▸ **What is needed**: Give back the entries unchanged, from the very first line up to and including the line that contains "point(138,386)".

▸ **Entries**:
-=-=-

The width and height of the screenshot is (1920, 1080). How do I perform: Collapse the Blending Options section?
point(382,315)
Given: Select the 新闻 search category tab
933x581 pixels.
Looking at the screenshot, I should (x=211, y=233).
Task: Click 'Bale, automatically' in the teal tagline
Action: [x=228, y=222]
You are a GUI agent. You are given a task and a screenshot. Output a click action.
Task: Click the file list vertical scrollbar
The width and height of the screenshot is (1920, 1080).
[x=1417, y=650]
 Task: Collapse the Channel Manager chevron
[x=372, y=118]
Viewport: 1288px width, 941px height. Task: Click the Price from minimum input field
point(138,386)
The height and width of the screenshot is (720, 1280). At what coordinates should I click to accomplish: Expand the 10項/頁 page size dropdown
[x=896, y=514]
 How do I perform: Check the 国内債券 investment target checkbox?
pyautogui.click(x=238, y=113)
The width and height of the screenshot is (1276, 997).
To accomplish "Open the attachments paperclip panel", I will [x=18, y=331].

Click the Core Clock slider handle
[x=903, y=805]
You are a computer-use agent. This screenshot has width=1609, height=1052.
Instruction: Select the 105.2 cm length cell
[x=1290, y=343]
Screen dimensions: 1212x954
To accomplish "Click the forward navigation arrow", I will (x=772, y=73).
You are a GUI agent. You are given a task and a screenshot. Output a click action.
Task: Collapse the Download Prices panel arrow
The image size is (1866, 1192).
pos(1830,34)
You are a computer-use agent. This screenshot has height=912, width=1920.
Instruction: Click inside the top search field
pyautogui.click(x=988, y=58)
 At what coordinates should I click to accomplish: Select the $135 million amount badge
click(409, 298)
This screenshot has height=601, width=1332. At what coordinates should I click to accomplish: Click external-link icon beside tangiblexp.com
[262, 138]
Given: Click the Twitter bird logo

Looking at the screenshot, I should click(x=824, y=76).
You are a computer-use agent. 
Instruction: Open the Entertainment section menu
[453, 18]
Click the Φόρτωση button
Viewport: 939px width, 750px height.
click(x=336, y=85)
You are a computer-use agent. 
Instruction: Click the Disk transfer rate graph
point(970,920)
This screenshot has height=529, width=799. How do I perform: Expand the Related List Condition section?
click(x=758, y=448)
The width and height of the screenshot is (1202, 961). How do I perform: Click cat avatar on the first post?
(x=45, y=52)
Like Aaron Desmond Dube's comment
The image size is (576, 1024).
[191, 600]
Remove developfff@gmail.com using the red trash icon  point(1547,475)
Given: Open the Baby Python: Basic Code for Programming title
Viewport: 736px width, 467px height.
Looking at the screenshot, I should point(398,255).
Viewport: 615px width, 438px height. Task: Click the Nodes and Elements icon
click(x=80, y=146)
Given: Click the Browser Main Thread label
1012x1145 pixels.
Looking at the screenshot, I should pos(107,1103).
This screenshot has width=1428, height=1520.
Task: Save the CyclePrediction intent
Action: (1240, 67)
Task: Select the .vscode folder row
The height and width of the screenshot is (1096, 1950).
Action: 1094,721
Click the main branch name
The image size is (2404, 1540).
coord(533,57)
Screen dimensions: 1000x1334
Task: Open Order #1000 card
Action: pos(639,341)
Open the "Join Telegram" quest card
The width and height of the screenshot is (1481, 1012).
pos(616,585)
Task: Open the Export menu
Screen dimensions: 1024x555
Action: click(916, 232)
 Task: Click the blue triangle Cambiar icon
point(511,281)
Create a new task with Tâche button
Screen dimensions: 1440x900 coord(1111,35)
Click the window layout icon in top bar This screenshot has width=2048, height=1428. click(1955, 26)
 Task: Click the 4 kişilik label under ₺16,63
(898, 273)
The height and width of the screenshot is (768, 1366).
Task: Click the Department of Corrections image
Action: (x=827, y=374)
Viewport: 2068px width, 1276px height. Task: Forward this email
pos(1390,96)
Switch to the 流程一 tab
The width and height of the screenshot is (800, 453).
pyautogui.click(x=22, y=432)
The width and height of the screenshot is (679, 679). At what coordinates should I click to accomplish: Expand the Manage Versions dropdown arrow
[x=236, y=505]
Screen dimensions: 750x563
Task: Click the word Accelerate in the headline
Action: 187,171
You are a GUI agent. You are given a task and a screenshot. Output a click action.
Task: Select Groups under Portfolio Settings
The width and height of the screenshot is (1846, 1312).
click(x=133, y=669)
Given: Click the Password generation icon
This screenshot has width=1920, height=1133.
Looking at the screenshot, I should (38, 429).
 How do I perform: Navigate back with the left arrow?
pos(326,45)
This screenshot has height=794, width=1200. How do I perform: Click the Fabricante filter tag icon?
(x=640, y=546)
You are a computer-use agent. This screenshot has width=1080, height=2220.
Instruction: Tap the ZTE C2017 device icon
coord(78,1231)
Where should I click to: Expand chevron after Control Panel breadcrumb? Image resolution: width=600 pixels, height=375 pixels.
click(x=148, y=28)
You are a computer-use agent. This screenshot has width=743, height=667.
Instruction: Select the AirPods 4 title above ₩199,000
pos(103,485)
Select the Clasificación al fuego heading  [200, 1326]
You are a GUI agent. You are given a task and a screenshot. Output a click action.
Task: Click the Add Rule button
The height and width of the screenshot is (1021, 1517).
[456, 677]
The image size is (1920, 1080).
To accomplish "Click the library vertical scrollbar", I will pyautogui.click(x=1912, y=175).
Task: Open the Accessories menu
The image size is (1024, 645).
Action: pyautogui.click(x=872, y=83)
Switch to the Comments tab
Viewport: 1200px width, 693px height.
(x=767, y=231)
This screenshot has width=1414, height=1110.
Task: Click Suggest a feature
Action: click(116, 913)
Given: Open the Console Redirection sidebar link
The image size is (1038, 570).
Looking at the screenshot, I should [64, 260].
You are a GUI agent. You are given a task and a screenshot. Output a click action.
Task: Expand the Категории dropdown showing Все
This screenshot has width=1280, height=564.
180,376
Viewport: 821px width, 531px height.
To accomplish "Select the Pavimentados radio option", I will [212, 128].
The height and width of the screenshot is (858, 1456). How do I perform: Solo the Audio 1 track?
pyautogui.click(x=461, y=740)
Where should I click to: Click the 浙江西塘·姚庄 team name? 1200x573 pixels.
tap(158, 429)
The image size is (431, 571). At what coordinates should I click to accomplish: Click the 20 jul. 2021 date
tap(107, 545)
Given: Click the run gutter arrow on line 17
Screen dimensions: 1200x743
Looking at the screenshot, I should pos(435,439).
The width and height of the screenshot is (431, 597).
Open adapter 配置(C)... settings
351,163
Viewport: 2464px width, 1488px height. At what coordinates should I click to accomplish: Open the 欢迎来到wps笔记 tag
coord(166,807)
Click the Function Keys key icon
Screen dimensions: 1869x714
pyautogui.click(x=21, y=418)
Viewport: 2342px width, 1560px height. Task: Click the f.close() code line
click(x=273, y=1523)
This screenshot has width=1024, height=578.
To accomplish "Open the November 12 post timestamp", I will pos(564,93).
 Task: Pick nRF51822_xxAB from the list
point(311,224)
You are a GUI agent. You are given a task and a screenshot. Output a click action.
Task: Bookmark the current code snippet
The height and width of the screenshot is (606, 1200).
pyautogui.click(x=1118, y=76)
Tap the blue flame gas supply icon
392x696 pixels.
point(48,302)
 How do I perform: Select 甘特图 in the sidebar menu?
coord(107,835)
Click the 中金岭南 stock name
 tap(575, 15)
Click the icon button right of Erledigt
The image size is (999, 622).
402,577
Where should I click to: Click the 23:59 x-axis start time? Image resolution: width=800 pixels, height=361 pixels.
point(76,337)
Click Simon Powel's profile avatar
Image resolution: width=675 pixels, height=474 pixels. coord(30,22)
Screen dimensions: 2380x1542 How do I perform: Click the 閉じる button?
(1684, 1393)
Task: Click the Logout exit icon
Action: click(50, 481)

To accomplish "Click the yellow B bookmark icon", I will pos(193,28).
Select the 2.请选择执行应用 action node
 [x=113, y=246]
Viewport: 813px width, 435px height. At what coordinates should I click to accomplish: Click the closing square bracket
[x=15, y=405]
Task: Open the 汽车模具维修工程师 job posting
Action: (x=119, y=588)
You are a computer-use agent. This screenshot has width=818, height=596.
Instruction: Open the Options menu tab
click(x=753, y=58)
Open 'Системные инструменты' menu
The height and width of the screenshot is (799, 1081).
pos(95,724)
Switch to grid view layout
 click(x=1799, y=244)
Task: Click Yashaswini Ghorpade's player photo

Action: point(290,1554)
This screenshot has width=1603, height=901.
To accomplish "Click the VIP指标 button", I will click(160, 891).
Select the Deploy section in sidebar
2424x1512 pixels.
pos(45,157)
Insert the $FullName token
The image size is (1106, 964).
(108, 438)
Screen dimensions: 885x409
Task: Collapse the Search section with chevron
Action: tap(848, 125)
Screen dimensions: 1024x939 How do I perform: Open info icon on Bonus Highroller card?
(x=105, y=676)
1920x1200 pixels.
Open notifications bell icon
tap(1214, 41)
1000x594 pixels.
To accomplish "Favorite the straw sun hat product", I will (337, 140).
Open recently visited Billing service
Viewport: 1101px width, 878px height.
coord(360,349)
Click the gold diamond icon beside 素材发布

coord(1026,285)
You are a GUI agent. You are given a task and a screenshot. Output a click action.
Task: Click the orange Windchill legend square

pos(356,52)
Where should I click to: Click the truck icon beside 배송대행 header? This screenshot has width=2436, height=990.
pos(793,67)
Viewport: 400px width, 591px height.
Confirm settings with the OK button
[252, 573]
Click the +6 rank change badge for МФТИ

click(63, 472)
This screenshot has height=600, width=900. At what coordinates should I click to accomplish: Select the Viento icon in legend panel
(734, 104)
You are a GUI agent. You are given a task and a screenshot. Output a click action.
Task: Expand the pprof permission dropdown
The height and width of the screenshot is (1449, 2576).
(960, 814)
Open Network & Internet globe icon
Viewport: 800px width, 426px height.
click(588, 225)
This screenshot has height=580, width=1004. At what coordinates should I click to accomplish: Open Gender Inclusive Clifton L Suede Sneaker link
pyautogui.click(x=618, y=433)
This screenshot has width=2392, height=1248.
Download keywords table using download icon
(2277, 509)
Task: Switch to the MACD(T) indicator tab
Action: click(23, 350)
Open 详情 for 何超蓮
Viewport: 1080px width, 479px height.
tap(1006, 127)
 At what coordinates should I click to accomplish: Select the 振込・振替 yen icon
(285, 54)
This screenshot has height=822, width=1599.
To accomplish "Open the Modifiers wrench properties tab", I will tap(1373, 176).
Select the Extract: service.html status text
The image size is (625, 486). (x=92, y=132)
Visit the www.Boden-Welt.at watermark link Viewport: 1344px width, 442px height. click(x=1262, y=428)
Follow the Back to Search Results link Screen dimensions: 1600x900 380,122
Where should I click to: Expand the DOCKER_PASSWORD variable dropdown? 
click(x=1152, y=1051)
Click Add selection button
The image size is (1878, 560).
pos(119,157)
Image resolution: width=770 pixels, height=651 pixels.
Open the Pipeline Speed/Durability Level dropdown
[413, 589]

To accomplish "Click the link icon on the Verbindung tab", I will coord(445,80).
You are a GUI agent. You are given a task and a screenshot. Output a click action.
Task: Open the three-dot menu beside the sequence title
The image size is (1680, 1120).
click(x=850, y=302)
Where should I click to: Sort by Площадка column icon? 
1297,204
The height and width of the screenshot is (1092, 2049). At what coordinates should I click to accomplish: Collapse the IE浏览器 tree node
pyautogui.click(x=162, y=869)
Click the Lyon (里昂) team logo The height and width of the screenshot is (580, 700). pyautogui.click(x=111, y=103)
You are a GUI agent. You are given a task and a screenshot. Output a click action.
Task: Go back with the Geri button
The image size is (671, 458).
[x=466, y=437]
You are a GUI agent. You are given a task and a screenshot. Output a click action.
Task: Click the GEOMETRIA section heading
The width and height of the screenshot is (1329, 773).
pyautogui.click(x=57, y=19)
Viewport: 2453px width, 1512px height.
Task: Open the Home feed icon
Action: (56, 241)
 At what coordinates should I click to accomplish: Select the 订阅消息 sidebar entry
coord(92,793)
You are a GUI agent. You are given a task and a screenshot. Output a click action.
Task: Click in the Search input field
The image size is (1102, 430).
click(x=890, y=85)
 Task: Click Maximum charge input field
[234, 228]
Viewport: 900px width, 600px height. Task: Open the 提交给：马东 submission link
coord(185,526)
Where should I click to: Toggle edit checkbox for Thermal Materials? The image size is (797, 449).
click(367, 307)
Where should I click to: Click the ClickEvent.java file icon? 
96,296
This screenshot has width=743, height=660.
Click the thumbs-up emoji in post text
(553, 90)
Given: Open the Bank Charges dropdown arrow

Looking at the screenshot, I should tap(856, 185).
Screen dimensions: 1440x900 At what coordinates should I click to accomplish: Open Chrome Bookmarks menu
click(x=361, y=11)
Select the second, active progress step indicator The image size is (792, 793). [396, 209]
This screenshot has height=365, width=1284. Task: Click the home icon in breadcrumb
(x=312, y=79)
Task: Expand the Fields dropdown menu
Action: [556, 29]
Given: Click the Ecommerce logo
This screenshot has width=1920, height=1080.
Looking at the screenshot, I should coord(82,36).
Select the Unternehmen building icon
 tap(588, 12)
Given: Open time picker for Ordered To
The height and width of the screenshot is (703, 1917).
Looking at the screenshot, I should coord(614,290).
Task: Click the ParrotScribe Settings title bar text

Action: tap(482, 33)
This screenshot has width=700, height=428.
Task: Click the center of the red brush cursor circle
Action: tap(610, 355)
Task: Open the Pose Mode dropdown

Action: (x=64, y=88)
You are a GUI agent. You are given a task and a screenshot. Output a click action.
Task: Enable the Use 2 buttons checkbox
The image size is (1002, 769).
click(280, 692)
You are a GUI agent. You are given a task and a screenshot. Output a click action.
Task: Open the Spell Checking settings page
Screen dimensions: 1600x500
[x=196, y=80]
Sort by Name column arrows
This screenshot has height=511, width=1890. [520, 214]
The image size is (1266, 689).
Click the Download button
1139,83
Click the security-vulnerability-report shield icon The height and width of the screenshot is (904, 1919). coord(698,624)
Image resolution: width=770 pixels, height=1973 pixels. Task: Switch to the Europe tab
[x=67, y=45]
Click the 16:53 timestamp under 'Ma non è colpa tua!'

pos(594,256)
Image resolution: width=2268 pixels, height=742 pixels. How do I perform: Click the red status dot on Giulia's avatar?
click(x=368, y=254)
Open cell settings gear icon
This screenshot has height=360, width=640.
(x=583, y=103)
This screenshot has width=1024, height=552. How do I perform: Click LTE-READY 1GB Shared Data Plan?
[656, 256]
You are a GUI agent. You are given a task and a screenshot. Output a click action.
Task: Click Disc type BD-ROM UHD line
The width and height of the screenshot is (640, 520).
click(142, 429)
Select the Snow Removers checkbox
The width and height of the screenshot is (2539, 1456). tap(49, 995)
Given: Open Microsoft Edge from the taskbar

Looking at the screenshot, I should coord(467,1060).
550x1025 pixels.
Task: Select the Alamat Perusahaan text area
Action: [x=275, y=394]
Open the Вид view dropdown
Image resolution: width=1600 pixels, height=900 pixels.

-=-=-

▸ **Final result**:
The width and height of the screenshot is (1920, 1080). How do I perform: Collapse the Blending Options section?
point(382,315)
Given: Select the 新闻 search category tab
933x581 pixels.
Looking at the screenshot, I should (x=211, y=233).
Task: Click 'Bale, automatically' in the teal tagline
Action: [x=228, y=222]
You are a GUI agent. You are given a task and a screenshot. Output a click action.
Task: Click the file list vertical scrollbar
The width and height of the screenshot is (1920, 1080).
[x=1417, y=650]
 Task: Collapse the Channel Manager chevron
[x=372, y=118]
Viewport: 1288px width, 941px height. Task: Click the Price from minimum input field
point(138,386)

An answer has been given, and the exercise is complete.